== Segment start ==

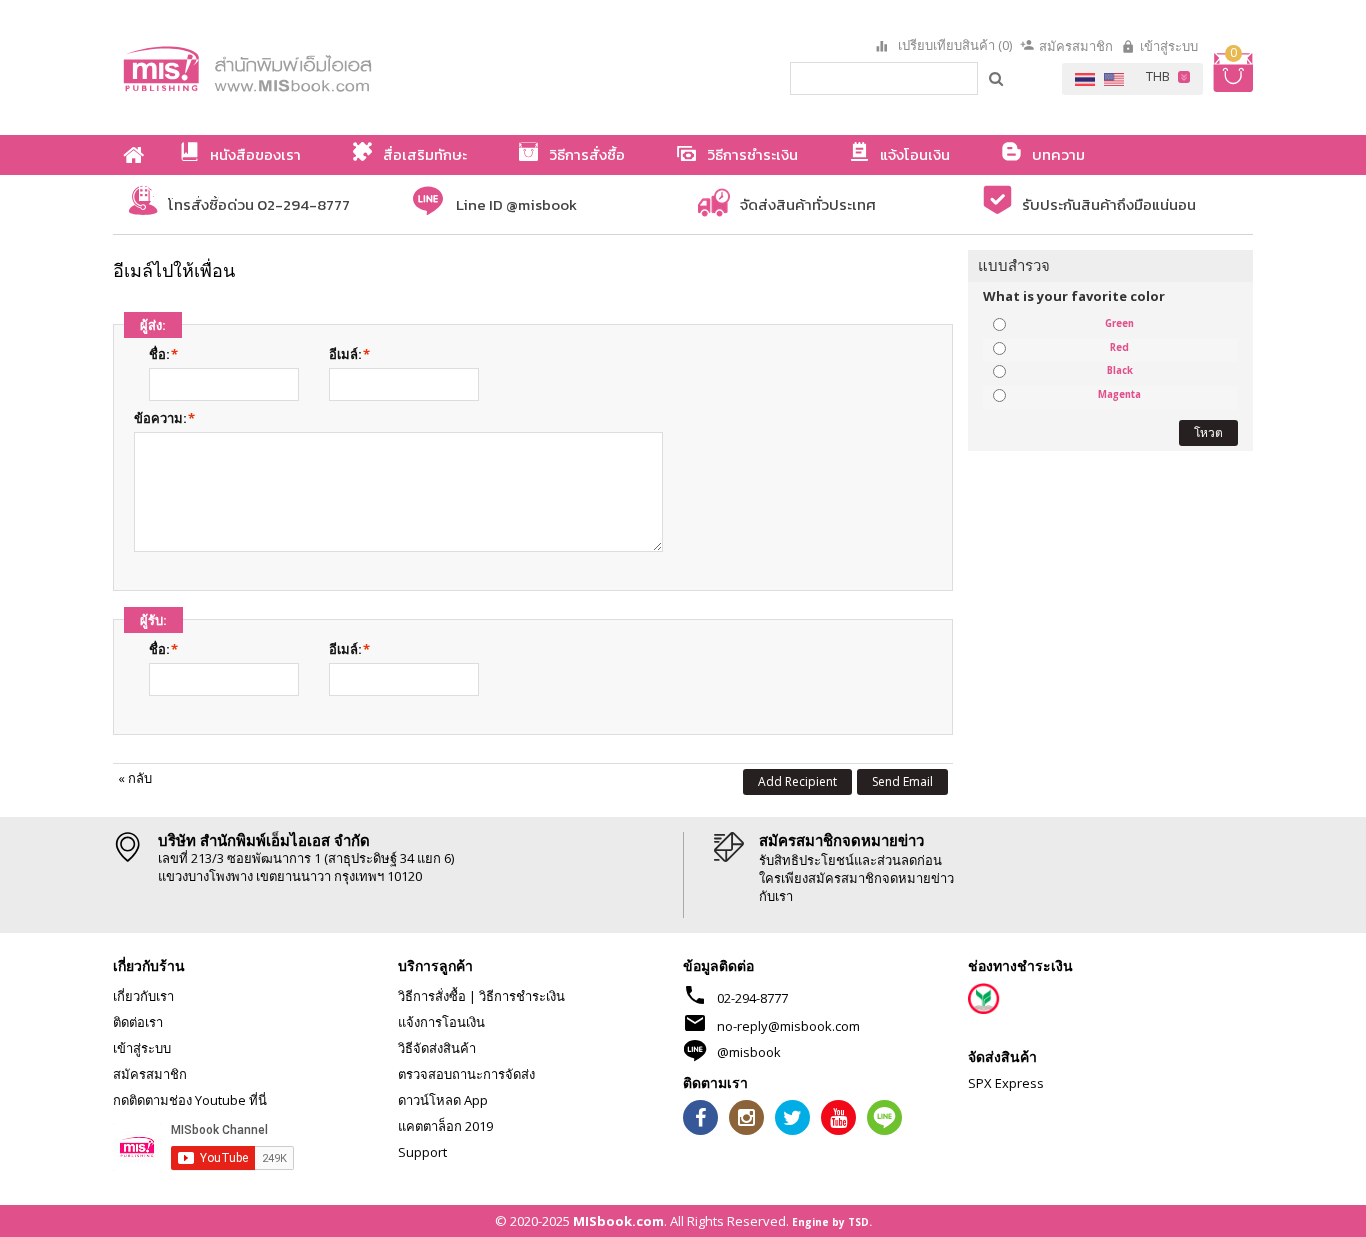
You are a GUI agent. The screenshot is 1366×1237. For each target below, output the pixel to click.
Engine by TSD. (832, 1222)
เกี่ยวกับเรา (143, 996)
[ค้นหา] (997, 78)
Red (1119, 348)
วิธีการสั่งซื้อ (432, 996)
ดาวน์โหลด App (443, 1100)
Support (422, 1152)
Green (1119, 324)
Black (1120, 371)
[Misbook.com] (303, 67)
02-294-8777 (752, 998)
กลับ (135, 778)
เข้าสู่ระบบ (1169, 46)
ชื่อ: (159, 354)
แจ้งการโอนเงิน (441, 1022)
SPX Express (1006, 1083)
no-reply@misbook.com (788, 1026)
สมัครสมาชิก (1076, 46)
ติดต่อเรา (138, 1022)
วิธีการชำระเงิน (522, 996)
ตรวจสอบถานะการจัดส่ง (466, 1074)
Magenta (1119, 395)
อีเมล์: (345, 354)
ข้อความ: (160, 418)
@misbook (749, 1052)
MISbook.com (618, 1221)
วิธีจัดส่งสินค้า (437, 1048)
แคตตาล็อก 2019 (445, 1126)
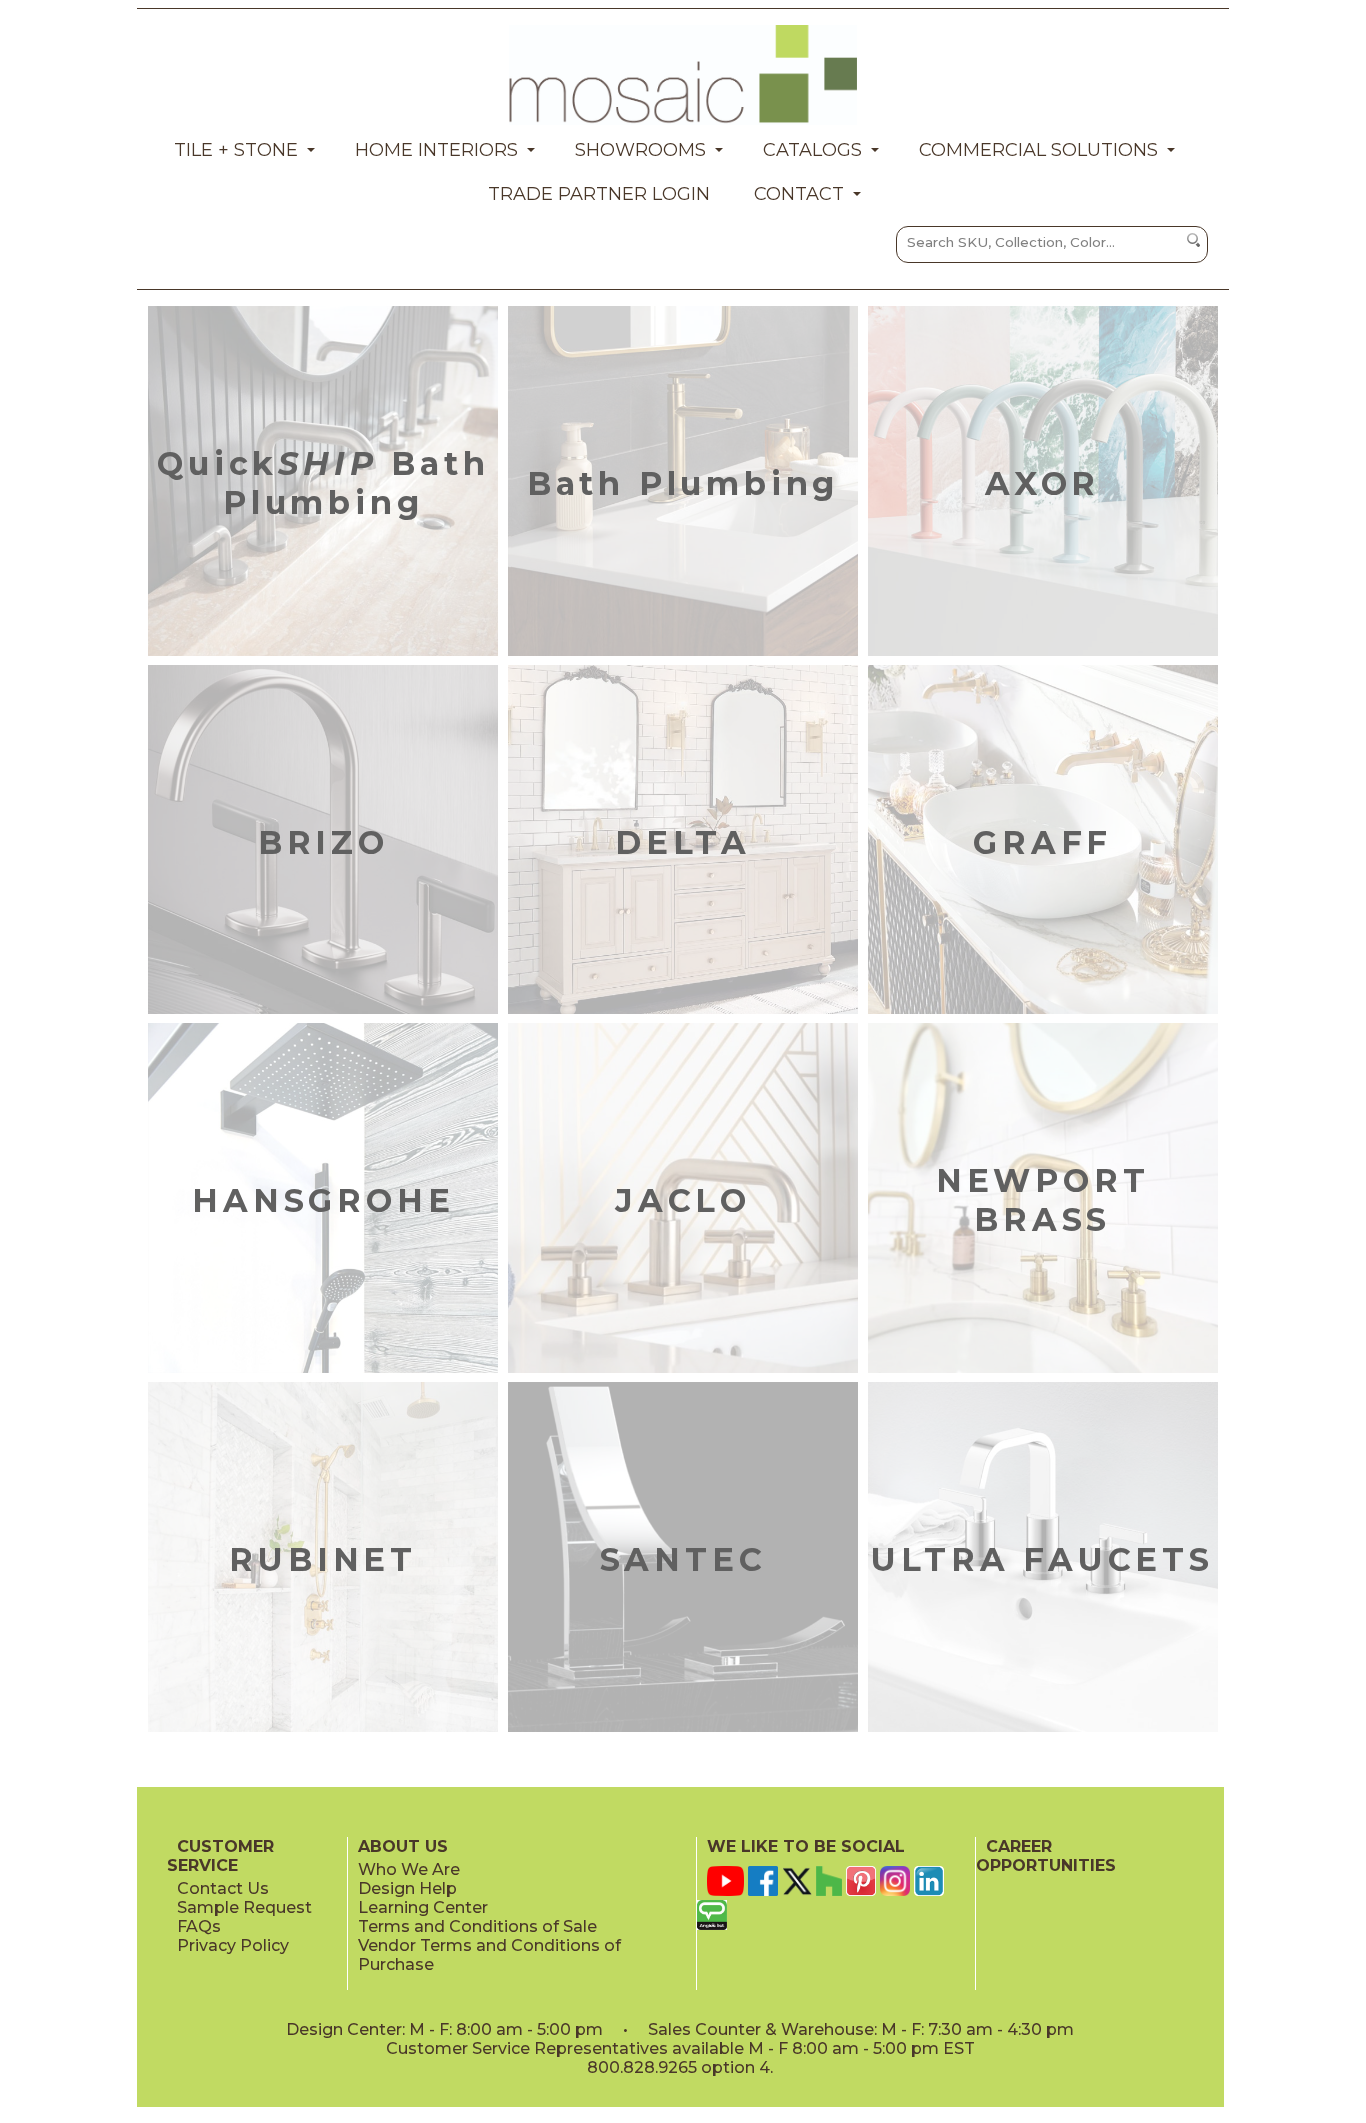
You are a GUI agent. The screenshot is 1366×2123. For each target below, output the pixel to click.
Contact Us (223, 1888)
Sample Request (244, 1907)
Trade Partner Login (599, 194)
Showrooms (640, 150)
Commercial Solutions (1038, 150)
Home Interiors (436, 150)
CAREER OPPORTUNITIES (1046, 1856)
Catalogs (812, 150)
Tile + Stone (236, 150)
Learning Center (423, 1907)
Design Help (407, 1888)
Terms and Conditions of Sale (477, 1926)
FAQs (199, 1926)
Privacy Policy (233, 1945)
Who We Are (409, 1869)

== Segment end ==

■ EXERCISE PROMPT ■
Return all lines from the entries that contain the string "screenshot".

■ EXERCISE OUTPUT ■
You are a GUI agent. The screenshot is 1366×1237. For each target below, output the pixel to click.
You are a GUI agent. The screenshot is 1366×2123. For each target below, output the pixel to click.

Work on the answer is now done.